Motociclismo
Aprilia, una vittoria storica
Espargaro porta in trionfo il marchio italiano e Marquez è pronto a tornare
Pubblicato il 07.04.2022 04:00
di Giada Milanese
Domenica scorsa in Argentina, l'Aprilia ha ballato il tango sulle note della vittoria. Alexis Espargaro ha smesso di cercare su google la parola: successo ed è finalmente riuscito a trovarla in pista. Ogni curva è stata l'espressione verace degli istinti primordiali venuti a galla. Noto per essere un personaggio dal carattere focoso, è riuscito a domare il nervosismo, l'emozione e la voglia di rivalsa, è diventato un concentrato di potenza, ha centrato quindi il primo posto. Grande giubilo in casa Aprilia che ha finalmente visto il frutto dell'impegno e della costanza. Campionato
spalancato, con lì davanti, quelli che non ti aspetti. Quartararo è stato troppo occupato a minacciare sottilmente la Yamaha per preoccuparsi di vincere una gara, va a braccetto con un Pecco Bagnaia che sospira di sollievo per essere riuscito a terminare una contesa con qualche punto in tasca. Jorge Martin sembra essere la nuova punta di diamante della Ducati nonostante viaggi a bordo del team satellite. Lo spagnolo porta a casa un secondo posto guadagnato con tenacia e si prepara a entrare nel tempio dei Top Riders. Marc Marquez, appena tornato dall'iperspazio, ha guardato il Gran Premio dal divano di casa con un ghigno malefico stampato sul viso, forse a causa della prossima tappa, ovvero Austin, terra texana colonizzata dal pilota catalano. Qualcosa suggerisce che qualcuno sta tornando.
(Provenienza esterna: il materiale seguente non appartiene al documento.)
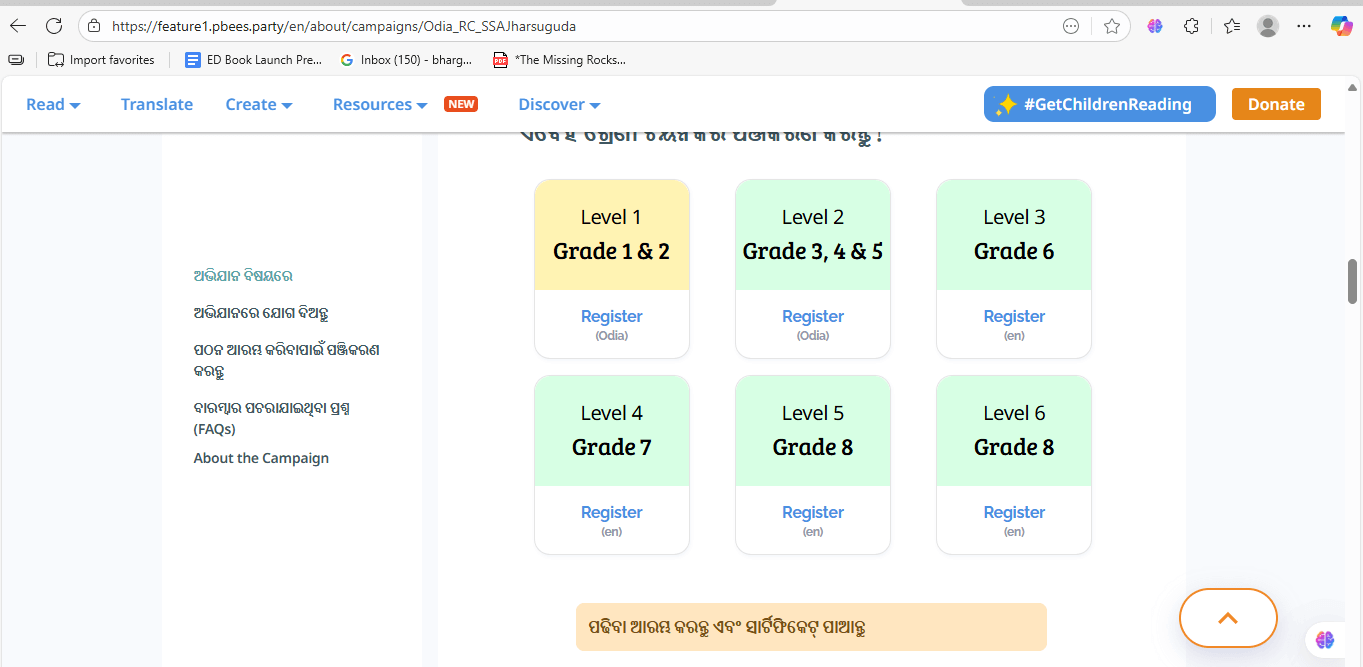Expand the Resources dropdown menu
The height and width of the screenshot is (667, 1363).
379,104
La MotoGP di quest'anno ricorda l'anno della pandemia, quella del 2020 per intenderci, una vittoria con un pilota diverso a ogni gara, con sorprese, delusioni e in fondo poche aspettative. Momenti al cardiopalmo si sono vissuti nelle altre categorie con un Celestino Vietti che in Moto2, dà una spallata involontaria al giovanissimo Aldeguer, che si esibisce in una caduta spettacolare con una moto ballerina che ruota su stessa, prima di sbalzarlo a terra fortunatamente incolume. La battaglia vera l'ha mostrata la Moto3, con un testa a testa tra Garcia e Foggia,
conclusa con un sorpasso alla penultima curva che ha visto primeggiare lo spagnolo sull'italiano. Una bella lotta, pura, senza giochi di potere e pressioni esterne, fresca come i piloti che l'hanno condotta.